Now for telling my friends...2 specifically that I tell everything to...I'm going to take a minimalist approach. Something like "We had dinner...it was fine"...hopefully I won't crack under the pressure of the Spanish Inquisition, maybe they will let me off easy!

Monday, July 13, 2009

How did I get here?

How did I get here? On this site I mean, blogging about my boring life? Well, I have noticed some interesting and disturbing things about myself and decided to try to sort them out...



1. When in crisis I am unable to keep my mouth shut which comes in handy when I'm drinking wine and venting to my mom and my best friend but loses it's usefullness when I decide to forgive the person who has wronged me-and my loved ones still want to kill the ex-boyfriend, ex-husband, boss, etc...



2. I have a major personality trait (flaw) that allows me to easily forgive and forget and truly let it go. Not only does this create a problem for me; as leeches, losers and cheaters seem to meander in and out of my life at their leisure, but as mentioned in number 1...my loved ones do not share this trait and strongly disaprove when anyone who has wronged me gets a second chance. So far my ability to forgive has not had much success, but I'm not willing to give it up. When i try to hold on to bad feelings, it only makes me feel worse!



So this is how I arrived here...I have decided to limit what I tell my loved ones (yikes) and instead attempt to blog about my life in the hopes that when I decide to give someone a second chance...no one will know what an idiot they have been before, except me...and anyone who happens on this blog!



I started this blog today because tomorrow I am seeing the last man who broke my heart...it has been 5 months. I have told very few people that we have been in contact and those I told strongly disapproved...does he get a second chance...does he want one?

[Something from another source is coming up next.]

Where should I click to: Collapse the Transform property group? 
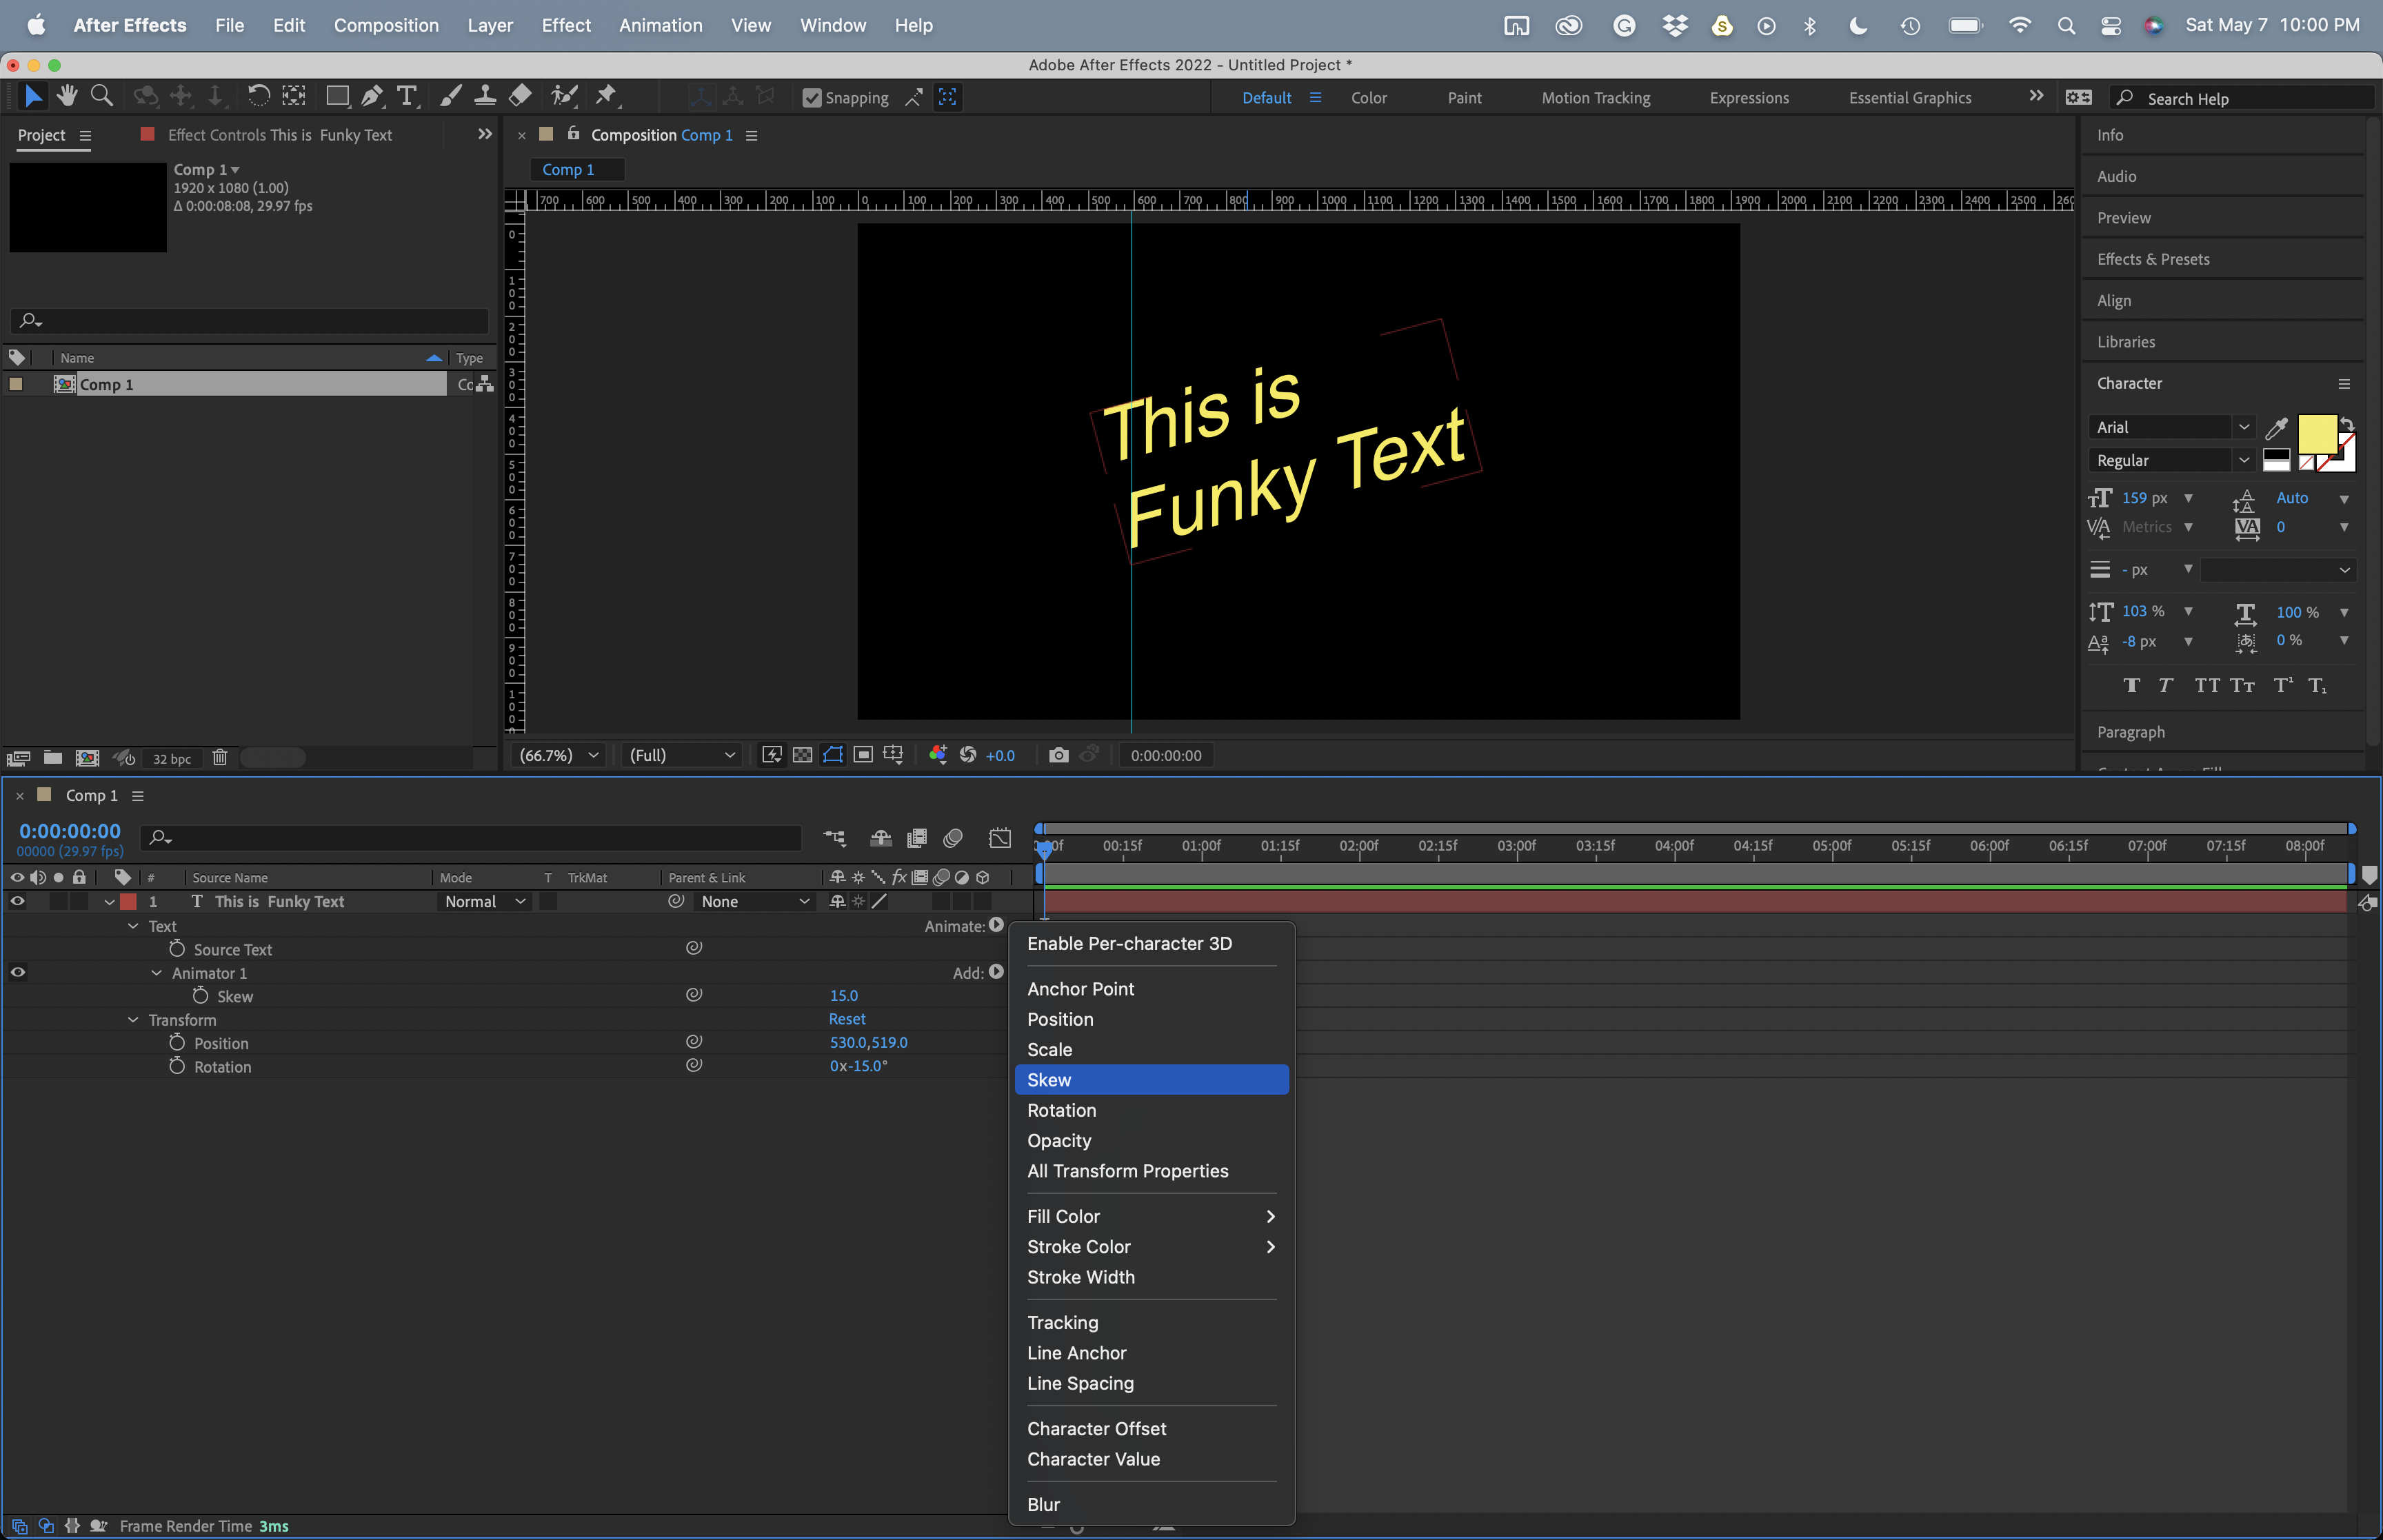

As we were making plans via text messages, we decided on tomorrow evening...his preference, as my schedule is free...then it was bumped to afternoon because he is going bike riding tomorrow evening...am I being pushed to the back burner before the fire has even been (re)lit? Why would he have initiated contact if he didn't want to try again? If he wanted to try again, why is his profile back up on Match.com? Will any of these questions be answered tomorrow...I hope so!